DIVERS - PROCÈS RAVAILLAC
Photo de PAPAPOUSS
EXTRAIT
DU PROCÈS CRIMINEL
FAIT A
FRANÇOIS RAVAILLAC.
DU 19 MAI 1710.
A dit qu'il n'a jamais reçu aucun outrage du roi, et que la cour a assez d'arguments suffisants par les interrogatoires et réponses au procès ; qu'il n'y a nullement apparence qu'il y ait été induit par argent, ou suscité par gens ambitieux du sceptre de France ; car si tant est qu'il eût été porté par argent ou autrement, il semble qu'il ne fût pas venu jusqu'à trois fois et à trois voyages exprès d'Angoulême à Paris, distants l'un de l'autre de cent lieues, pour donner conseil au roi de ranger à l'Église catholique et romaine ceux de la religion prétendue réformée, gens du tout contraires à la volonté de Dieu et de son Église ; parce que qui a volonté de tuer autrui par argent, dès qu'il se laisse malheureusement corrompre pour assassiner son prince, ne va pas le faire avertir comme il a fait trois diverses fois, ainsi que le sieur de La Force a reconnu, depuis l'homicide commis par l'accusé, avoir été dans le Louvre, et prié instamment de le faire parler au roi, à quoi ledit sieur de La Force aurait répondu qu'il était un papaute et un catholique à gros grain ; et ayant dit au sieur de La Force qu'étant catholique, apostolique et romain, et voulant tel vivre et mourir, il le supplie de vouloir le faire parler au roi, afin de déclarer à Sa Majesté l'intention où il était depuis si longtemps de le tuer, n'osant le déclarer à aucun autre, parce que l'ayant dit à Sa Majesté, il se serait désisté tout à fait de cette mauvaise volonté.
Enquis si de lors qu'il fit ses voyages pour parler au roi et lui conseiller de faire la guerre à ceux de la religion prétendue réformée, il avait protesté à son curé que, si Sa Majesté ne voulait accorder ce dont l'accusé la suppliait, il ferait le malheureux acte qu'il a commis ;
A dit que non, et que s'il l'avait projeté, s'en était désisté, et avait cru qu'il était expédient de lui faire cette remontrance plutôt que de le tuer.

▸ Énoncé écrit 1:
Décale de 116 chaque coordonnée donnée en réponse dans les enregistrements, en recopiant toutes leurs lignes, demandes comprises. Laisse les images de côté.

▸ Données affichées:
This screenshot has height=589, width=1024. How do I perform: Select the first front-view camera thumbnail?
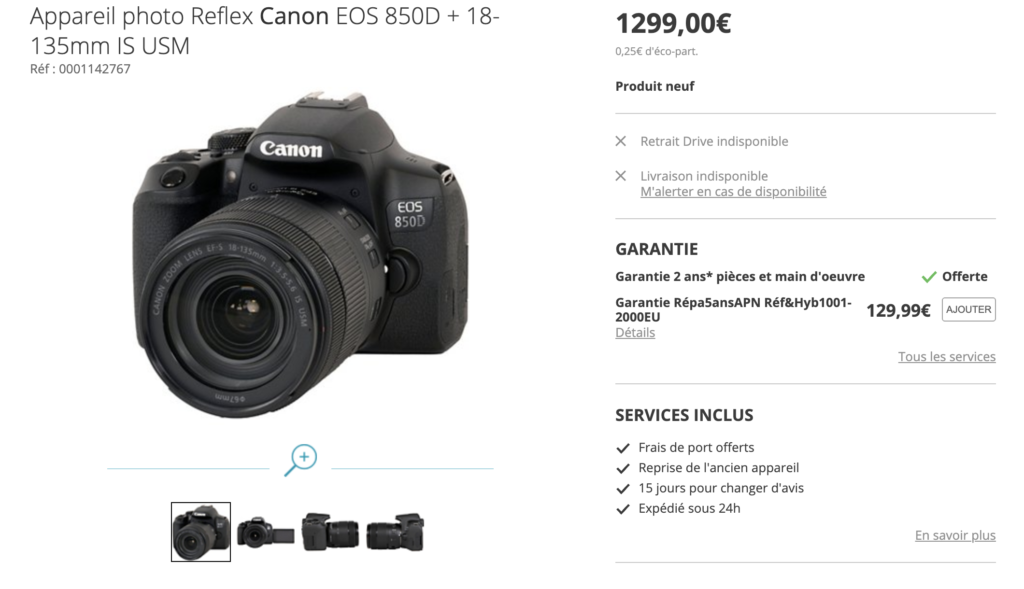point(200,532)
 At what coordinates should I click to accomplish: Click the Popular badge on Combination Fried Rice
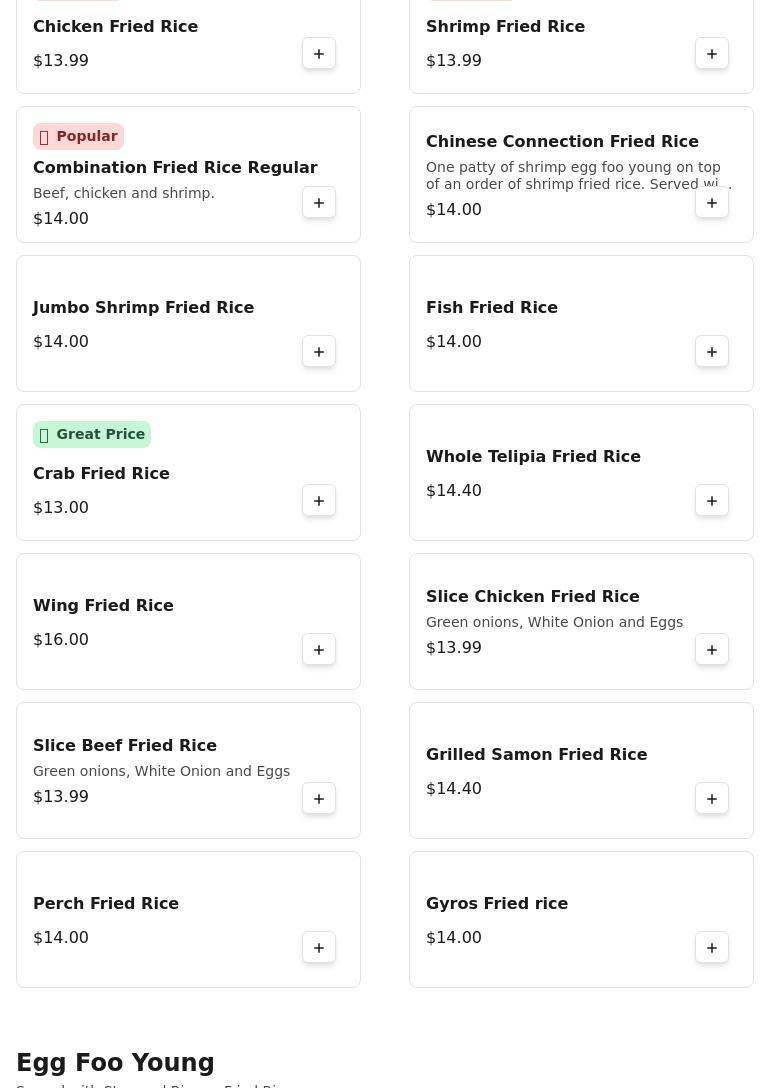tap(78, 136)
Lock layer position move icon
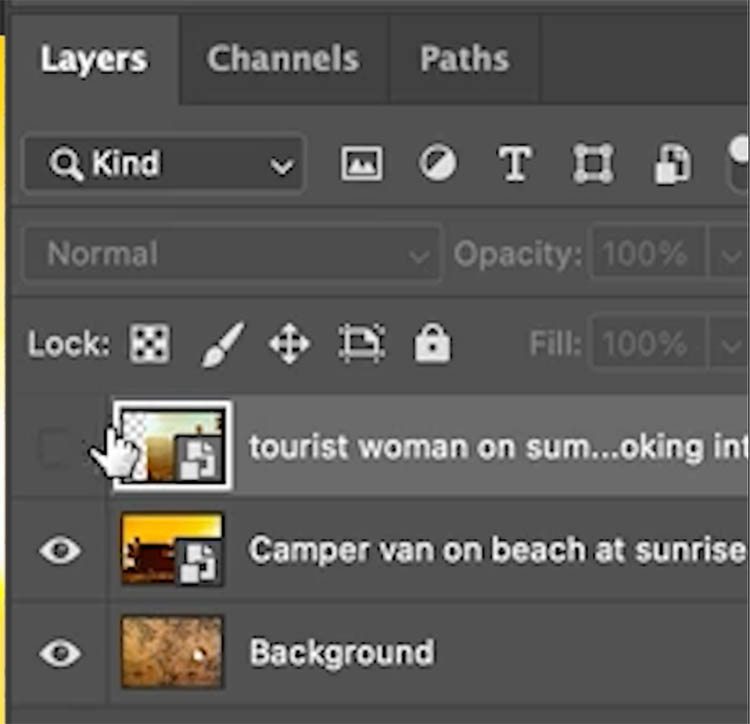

▸ Énoncé écrit 2:
Résume en trois phrases l'extrait du procès de Ravaillac.

▸ Corrigé 1:
This screenshot has height=589, width=1024. How do I perform: Select the first front-view camera thumbnail?
point(316,648)
 At what coordinates should I click to accomplish: Click the Popular badge on Combination Fried Rice
tap(194, 252)
Lock layer position move icon

▸ Corrigé 2:
Ravaillac déclare n'avoir jamais reçu d'outrage du roi et n'avoir été poussé ni par l'argent ni par des gens ambitieux du sceptre de France, puisqu'il a fait trois voyages exprès d'Angoulême à Paris pour conseiller au roi de ramener à l'Église catholique ceux de la religion prétendue réformée. Il a supplié le sieur de La Force de le faire parler au roi pour lui avouer son intention de le tuer, en affirmant qu'après cet aveu il aurait renoncé à ce projet. Interrogé sur une menace qu'il aurait faite à son curé, il répond que non et dit avoir jugé préférable de faire une remontrance au roi plutôt que de le tuer.